▸ **ФРАГМЕНТ РЕЧИ**:
+-------+
Но вдали от всего этого, в грозном безмолвии смерти, одиноко стоит перед вами образ убитого юноши. Я говорю от его имени. На мне одном лежит обязанность защищать перед вами его святое право на осуждение убийцы…
Не спорю, Байрашевский виноват перед Качкой. Но разве за такие вины казнят? Если даже государство в таких случаях себе самому не позволяет казнить, то может ли самочинно его присвоить частное лицо? За что в самом деле погиб Байрашевский? Он изменил своей возлюбленной — в этом виновато его молодое сердце. Корыстного мотива измены, мотива, который сделал бы ее отвратительной, здесь не было. Было просто сердечное увлечение, с которым двадцатилетний юноша был не в силах бороться. И вот за это — смертная казнь? Беспощадная, исполненная публично, как бы в назидание окружающим!..
Если суд представителей общественной совести торжественно и всенародно объявит, что частное лицо может безнаказанно мстить за обиду даже лишением жизни, то вслед за оправданным преступником всегда готова двинуться целая вереница последователей, рассчитывающих на безнаказанность, — и тогда где и в чем найдется гарантия личной свободы и безопасности?
Сколько бы ни вызывала к себе превратной симпатии сама подсудимая, вопросы, которые я перед вами поставил, требуют ответа, и тот не должен допустить малодушного в этом случае сострадания».
+-------+
▸ **ЗАДАНИЯ И УПРАЖНЕНИЯ**:
- a) Чем, по словам выступающего во фрагменте речи, опасен оправдательный приговор? Ответьте в одном–трех предложениях.
- b) Продолжите фрагмент речи после его последней фразы.

▸ **РАЗДЕЛ ДАННЫХ**:
+-------+
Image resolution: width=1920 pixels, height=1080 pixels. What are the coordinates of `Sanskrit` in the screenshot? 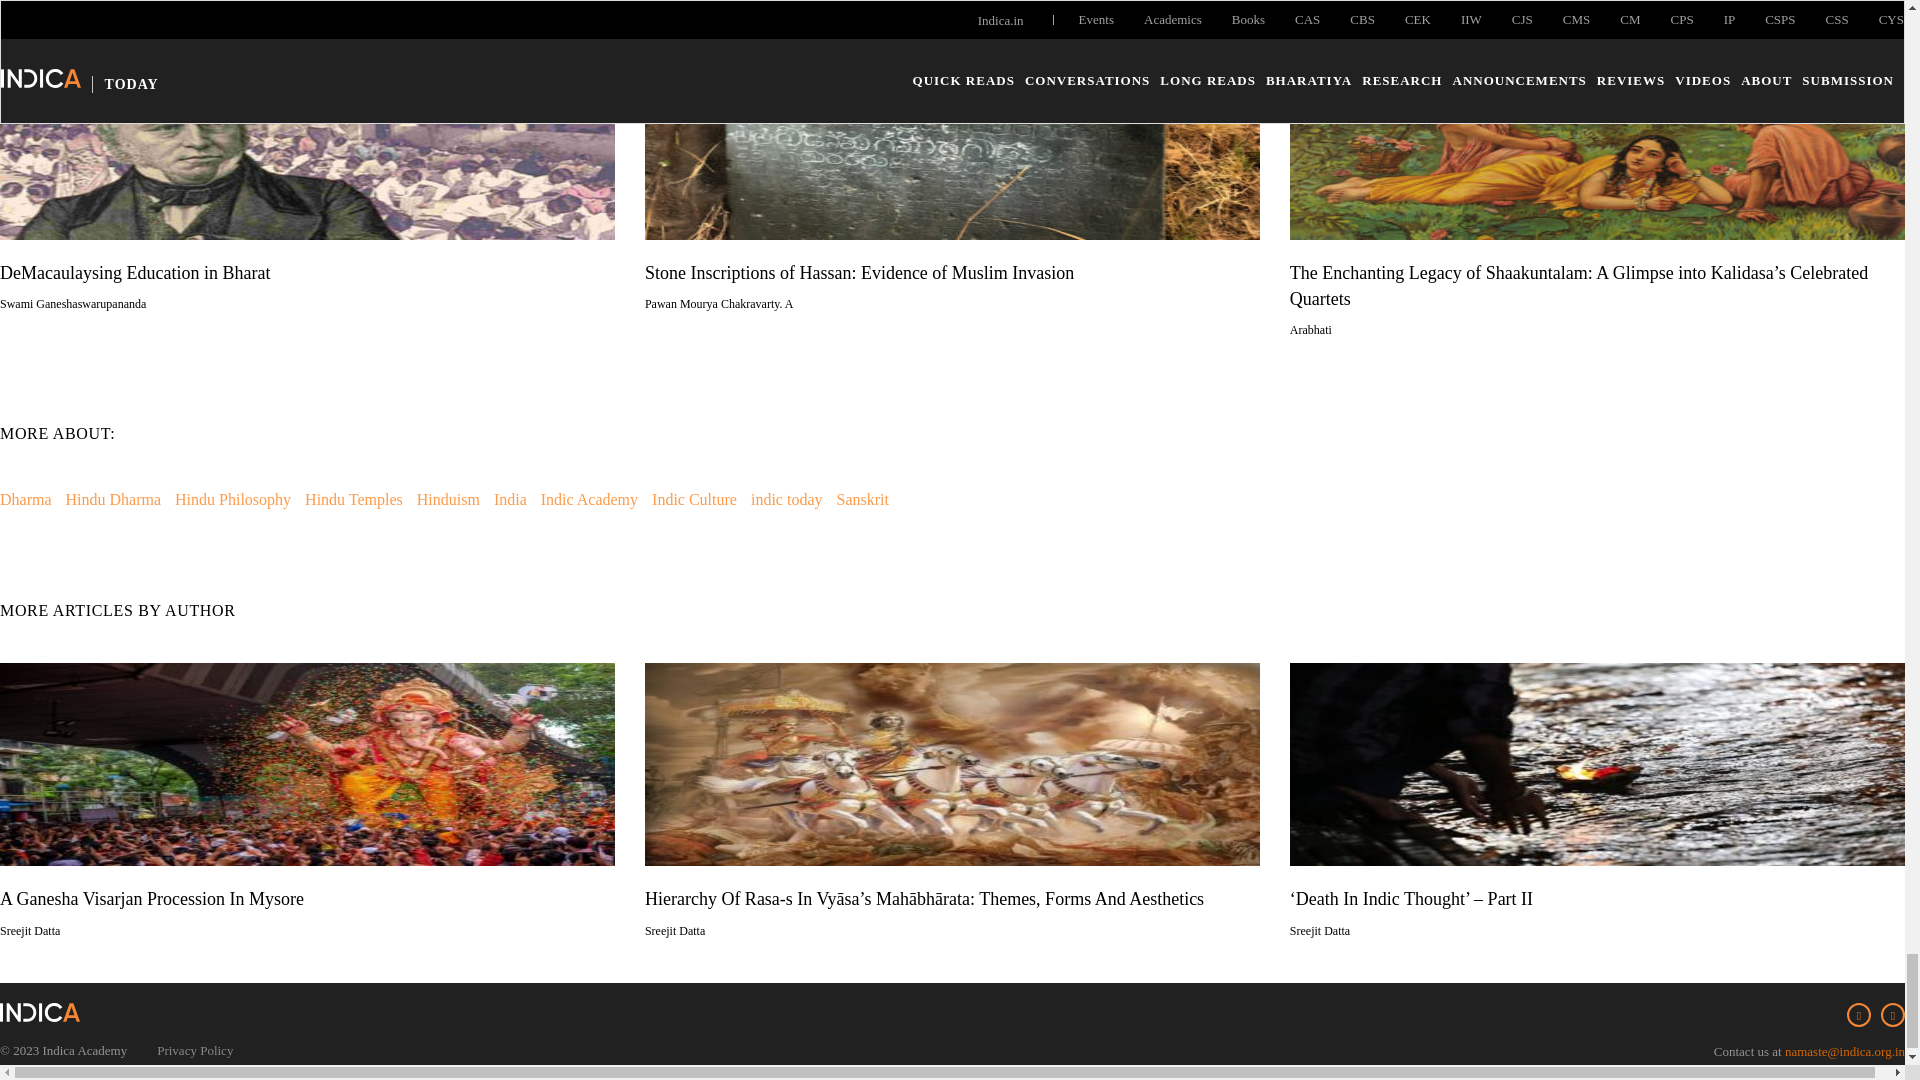 It's located at (861, 499).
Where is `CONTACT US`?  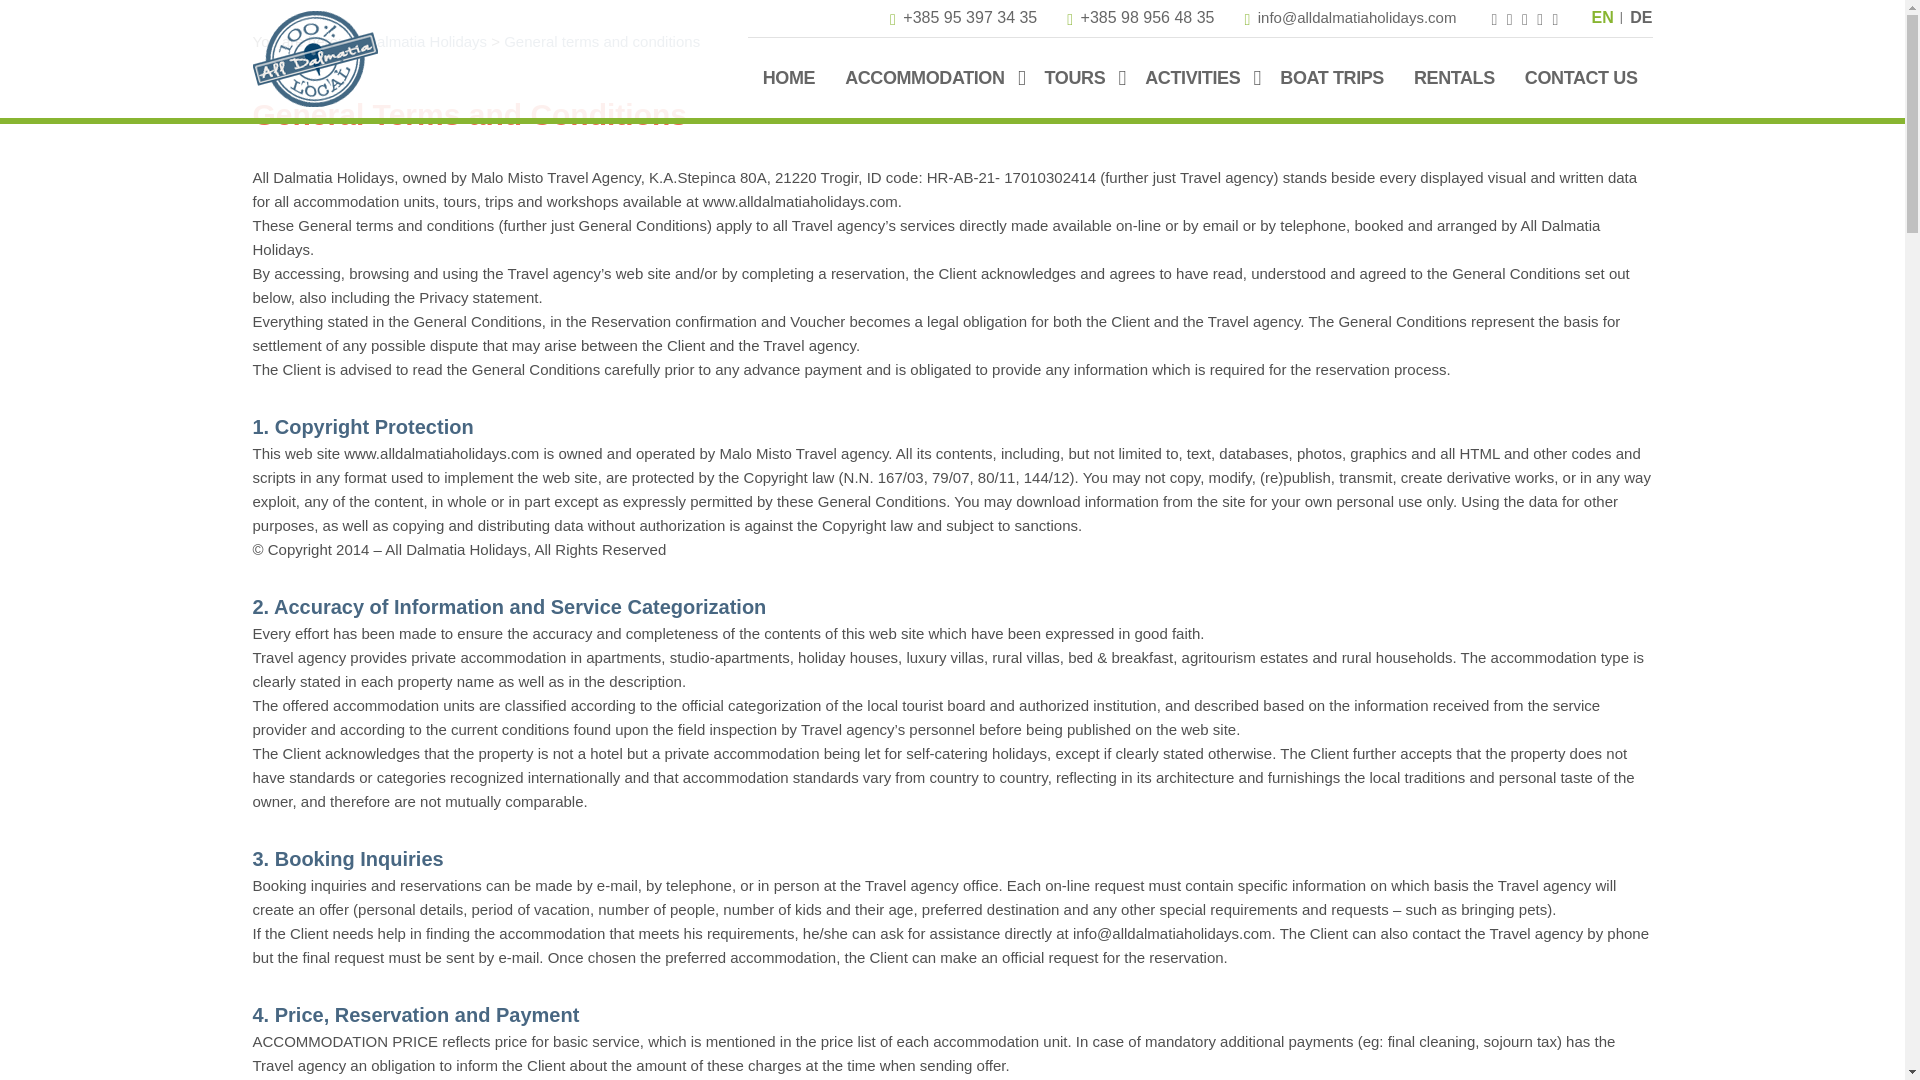 CONTACT US is located at coordinates (1582, 78).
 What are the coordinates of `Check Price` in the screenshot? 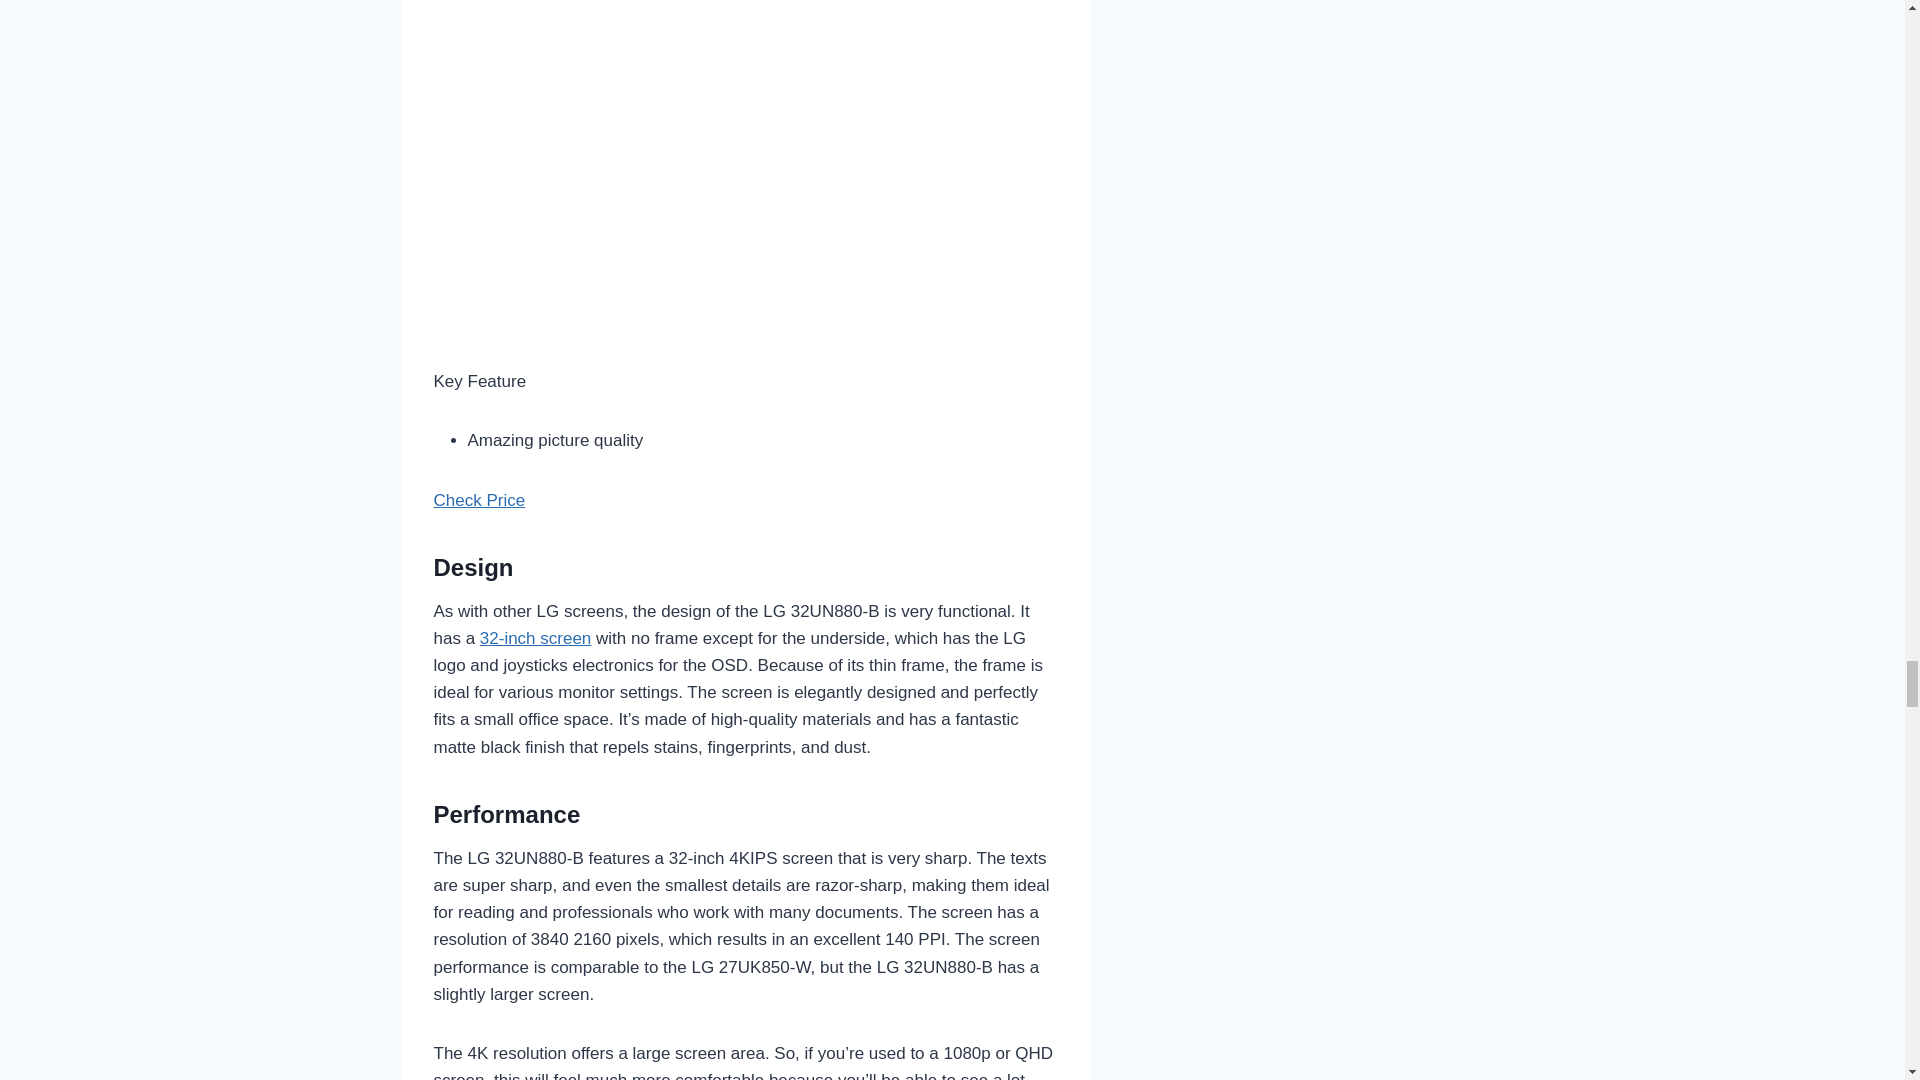 It's located at (480, 500).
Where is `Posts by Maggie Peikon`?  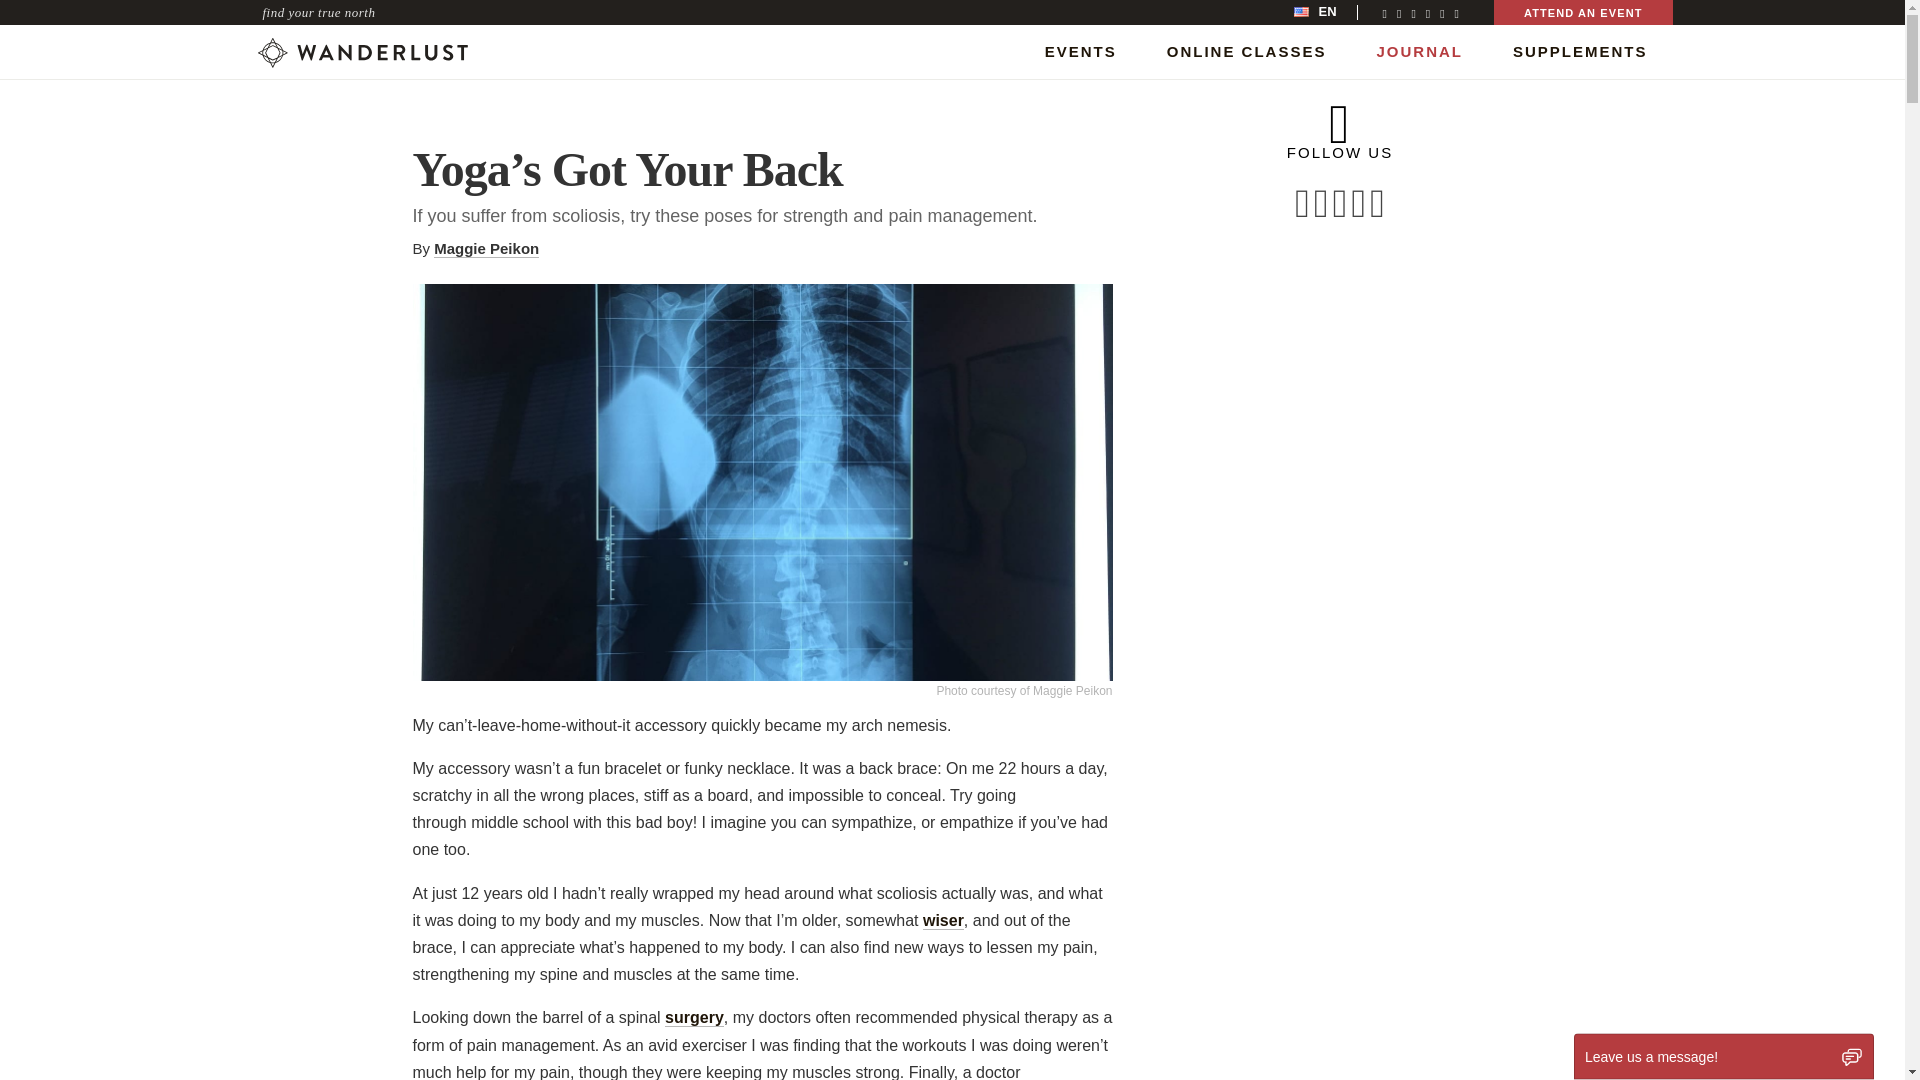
+-------+
▸ **ОТВЕТЫ К ЗАДАНИЯМ**:
- a) Если суд торжественно и всенародно объявит, что частное лицо может безнаказанно мстить за обиду даже лишением жизни, за оправданным преступником двинется целая вереница последователей, рассчитывающих на безнаказанность. Тогда не останется гарантии личной свободы и безопасности.

- b)
Такой была — убедительная в каждой своей фразе, взятой в отдельности, — речь обвинителя, но запоминался, производил впечатление, влиял на итоговое решение (и Обнинский это, естественно, понимал) лишь главный посыл: поруганная доверчивость дает право на отмщение. Верно это в принципе или нет, вопрос другой. Но так сказал сам прокурор, так воспринималось присяжными (людьми «с улицы») это конкретное дело, а все последующие доводы казались лишь непременными оговорками, изложенными притом в очень корректной, без металла в голосе, форме.
В деле Паши Горбик тоже, разумеется, участвовал прокурор. Имя его я не запомнил, а в сохранившемся у меня экземпляре приговора, отпечатанном под копирку (третья или четвертая копия) на папиросной бумаге, разобрать его сейчас, за давностью времени, уже невозможно: то ли Кабаков, то ли Казаков, то ли Куликов, то ли Кулаков, то ли кто-то еще… Может, оно и к лучшему: ведь это даже и не злодей, чье имя стоило бы запомнить, а просто никто. Круглый ноль. Но — типичный.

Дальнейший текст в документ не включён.